The End of Churchillism?: Reappraising the Legend
America is mad about Churchill. And if Sir Winston does not deserve such uncritical applause, he still emerges from two recent scholarly treatments with his reputation intact.
Winston Churchill is probably more revered today in the United States than he is in Britain. For the British he is a great statesman, certainly, and one to whom we owe it that 1940 was our finest hour rather than a year of humiliation and disaster. But he stands in a line of other great statesmen-the two William Pitts, the Duke of Wellington, perhaps David Lloyd George-who brought us through comparable trials.
In the United States, however, Churchill is seen as a chevalier sans peur et sans reproche, surpassing any comparable American figure-with the possible exception of Abraham Lincoln-in his goodness and greatness. Shrines to his memory proliferate across the United States. American presidents from Kennedy to Bush, perhaps unable to find appropriate figures among their own predecessors, have taken him implicitly or explicitly as a role model, focusing on his supposed shrewdness of judgment in peacetime and his undoubted qualities of leadership in time of war. The well-founded suspicions felt for him by his American contemporaries, that he was primarily concerned with harnessing American power to the service of British interests, have largely melted away. Churchill is now seen as the last great leader of the West, one whose like we shall not see again.
This is understandable enough. In spite of his indomitable John Bullishness, Churchill took far after his American ancestors far more than his English ones, something for which anyone who reads, in the Blake-Louis volume reviewed here, David Cannadine's hilarious account of the drunken, degenerate, spendthrift family from which he sprang has cause to be grateful. His arrogance, his egocentricity, his flamboyance, his emotionalism, his unpredictability, his remorseless energy, not least his eccentric taste in friends and generous indulgence in drink made him an outsider to the British "establishment" from the moment he entered politics at the beginning of the century until the day in May 1940 when they turned to him in despair because there was no one else to whom they could turn.
More importantly, Churchill is remembered in Britain for a political career that was checkered, to use no stronger a term. He switched parties with a nonchalance that few found endearing, and was given office, as often as not, because he was more of a nuisance outside the government than inside it. His judgment on major issues was frequently terrible. Even his credibility about the danger posed by Hitler's Germany was eroded, for his contemporaries, by his stubborn resistance to the granting of self-government to India and by his lone stand in defense of King Edward VIII. By the 1930s the fact that Winston was on one side of an argument was seen by most sensible people as a good reason for being on the other. One of his most perceptive biographers, Robert Rhodes-James, wrote a study of Churchill's career up to 1939 and entitled it quite legitimately Churchill: A Study in Failure.
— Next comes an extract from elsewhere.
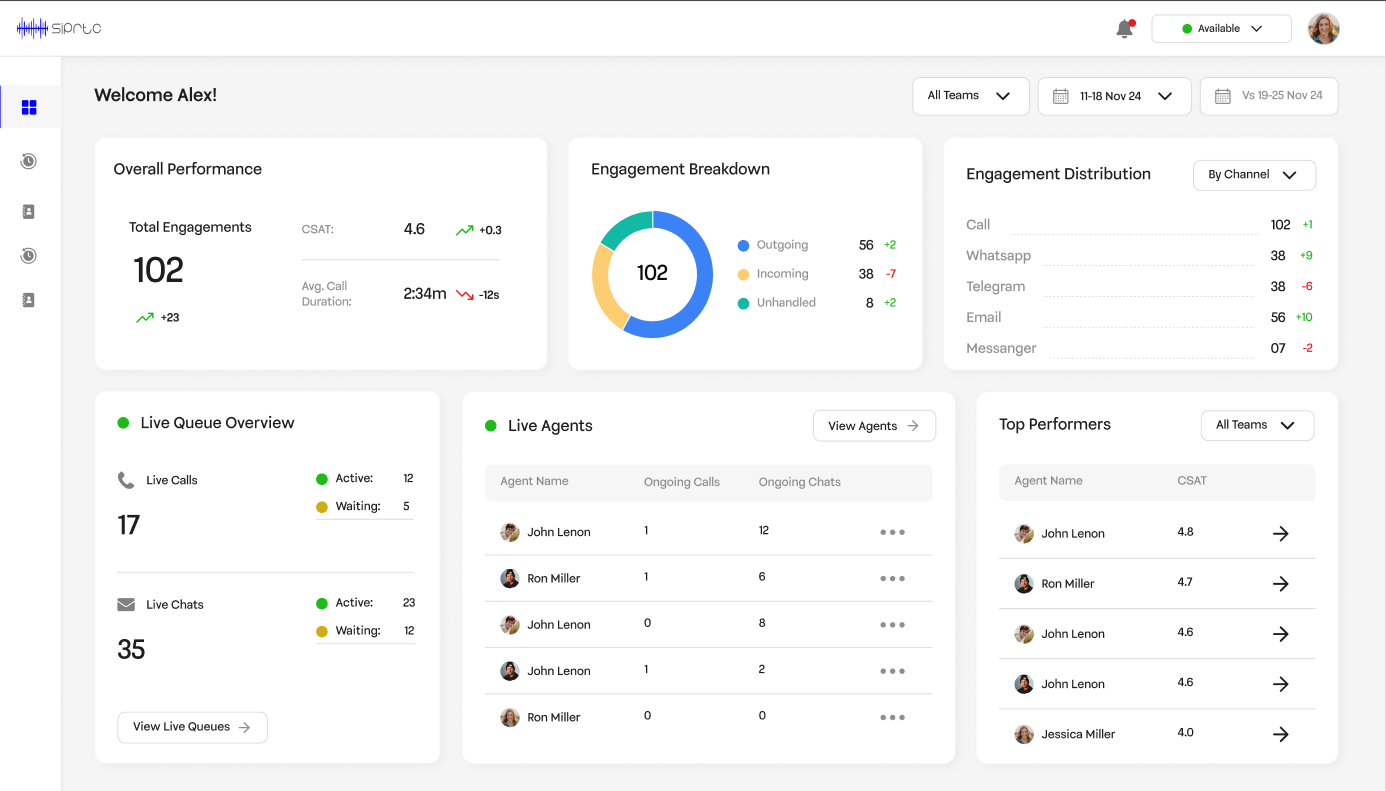Click the contacts book icon in the sidebar

tap(30, 211)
The problem for the historian is not, as so many Americans believe, why Churchill's advice was ignored for so long, but how it was that a man with so unpromising a background and so disastrous a track record could emerge in 1940 as the savior of his country.
CHURCHILL DISSECTED
Of the two volumes under review here, the first is by a group of established, if not "establishment," historians containing few surprises, and the second by a scholar of a younger generation who tries to pack as many controversial judgments into his 650 pages of text as the volume can hold.1 The American contributors to the edited volume include Gordon Craig writing on Churchill and Germany; Warren Kimball on Churchill and Roosevelt; Stephen Ambrose on Churchill and Eisenhower; and Roger Louis, one of the editors, on Churchill and Egypt after 1945. The British contributors are too numerous to mention here individually, but they-sorry, we-are all immensely eminent, and there is one Indian scholar, Sarvepalli Gopal, who writes about Churchill's disastrous record with respect to his own country more in sorrow than in anger.
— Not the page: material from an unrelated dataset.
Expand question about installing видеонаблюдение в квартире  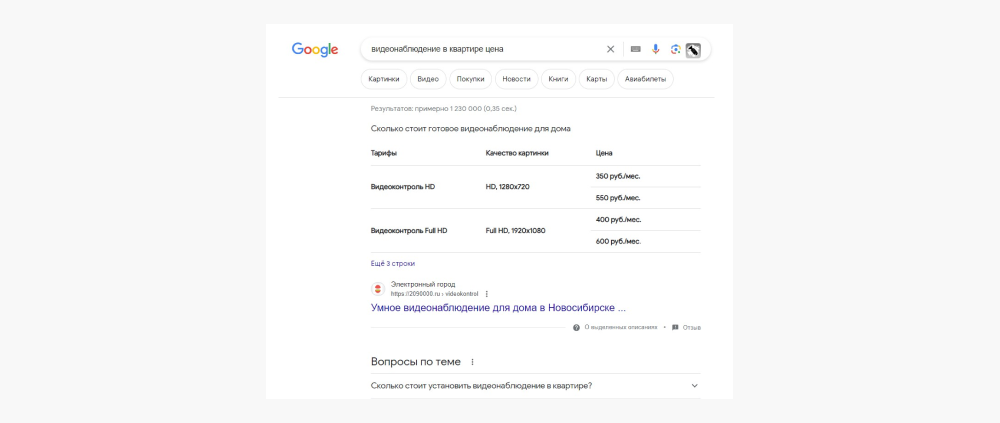click(694, 386)
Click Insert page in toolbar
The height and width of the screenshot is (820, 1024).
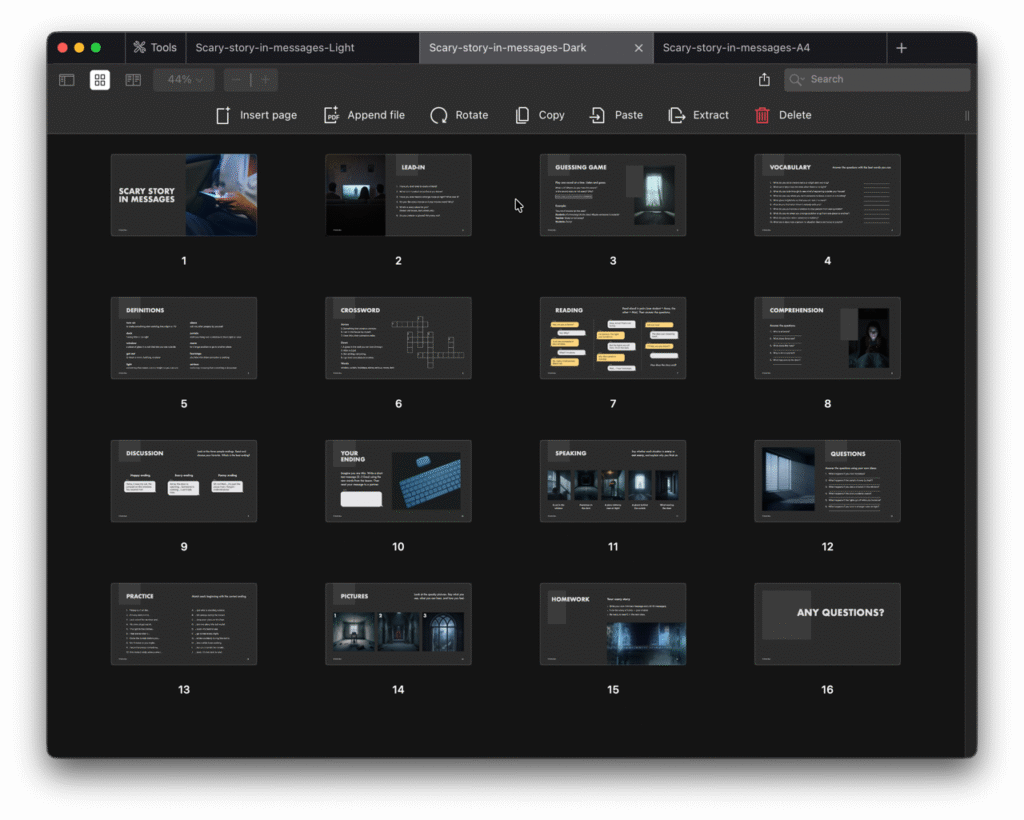point(256,115)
Although there are few surprises, there are a number of points that may come fresh. One, made by no less an authority than Ronald Hyam, is how little real interest Churchill took in the British Empire by which he set so much store. Such knowledge of it as he possessed had been gained during his brief tours of duty at the Colonial Office in 1905-1908, when he had to deal mainly with South Africa, and in 1921-1922, when he focused on the settlement in the Middle East. He never visited India after he left it as a cavalry subaltern in 1897, taking with him a collection of prejudices that he was never to change, and he never penetrated farther east at all. Robert O'Neill confirms in his essay that the Pacific region was a faraway country of which Churchill knew nothing, and points out the calamitous results that his neglect of British defenses, naval and military, in Southeast Asia was to have for British strategy-and Commonwealth relations-in the Second World War.
It may, however, come as a surprise for those who think of Churchill primarily as a great war leader to find how much interest he took in domestic affairs, and, as Paul Addison shows in his contribution, the leading part he played in social reform; both under Asquith between 1908 and 1912, when the foundations were being laid of "the welfare state," and under Baldwin between 1924 and 1929, when as Chancellor of the Exchequer he collaborated closely with Neville Chamberlain at the Ministry of Health to extend a scheme of comprehensive social insurance. Almost the only American president who has not yet cited Churchill as a role model is President Clinton. He is better entitled to do so than some of his predecessors.